Meskipun sejak awal sudah diumumkan Gusti Moeng (Pengageng Sasana Wilapa/Pangarsa LDA) sebagai partisipasi kraton untuk menyemarakkan HTD ke-19, namun pentas ketiga semalam tak banyak penontonnya. Kursi sekitar 30-an yang disediakan di depan Bangsal Smarakata yang menjadi “panggung” pertunjukan, hanya terisi beberapa saja, karena yang ada hanya yang berkepentingan.

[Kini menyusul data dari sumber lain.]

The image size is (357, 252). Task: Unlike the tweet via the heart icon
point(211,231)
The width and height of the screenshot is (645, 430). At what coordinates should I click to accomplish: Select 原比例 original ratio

Meski tersedia kursi dan sudah diumumkan jauh-jauh hari, pertunjukan seni tari dalam rangka HTD ke-19 dan pendokumentasian program Kemendikbud itu, nyaris tak ada yang menonton. Hampir semua yang tampak di lokasi pentas semalam, adalah yang berkepentingan mulai dari para abdi-dalem pengrawit termasuk Gusti Moeng, crew rekaman dan para abdi-dalem pendukung sajian.
Ada sekitar 60-an orang yang terlibat dalam proses rekaman sajian tari Srimpi Lobong dan Srimpi Ludira Madu, karena ada tim yang mengurus penampilan kostum pentas penari secara lengkap, begitu juga para abdi-dalem pengrawitnya. Bahkan, masih ada prosesi secara adat masuknya abdi-dalem yang membawa rebab Kiai Mangunsih dan Kiai Mangunharjo ke dalam panggung pementasan.

Karena pentas malam ketiga juga untuk kebutuhan rekaman keperluan dokumentasi Kemendikbud, maka proses penyajian tari ini benar-benar mengikuti prosedur teknis standar perekaman audio-visual. Oleh sebab itulah, ketika ada gerakan salah seorang penari yang tak sesuai dengan urutan geraknya, Gusti Moeng langsung menghentikan karawitan iringan dan sajian tarinya.
Dari aba-aba Gusti Moeng selaku instruktur, penanggung-jawab sajian dan pemegang “keprak” tiba-tiba terdengar karena ada gerakan salah seorang penari yang pas. Tetapi disarankan agar para penari tetap fokus, tidak kaku dan tidak grogi. Para penari diminta menyajikan gerak seperti biasa saja, dinikmati sambil sesekali melempar senyum, walau tipis-tipis saja.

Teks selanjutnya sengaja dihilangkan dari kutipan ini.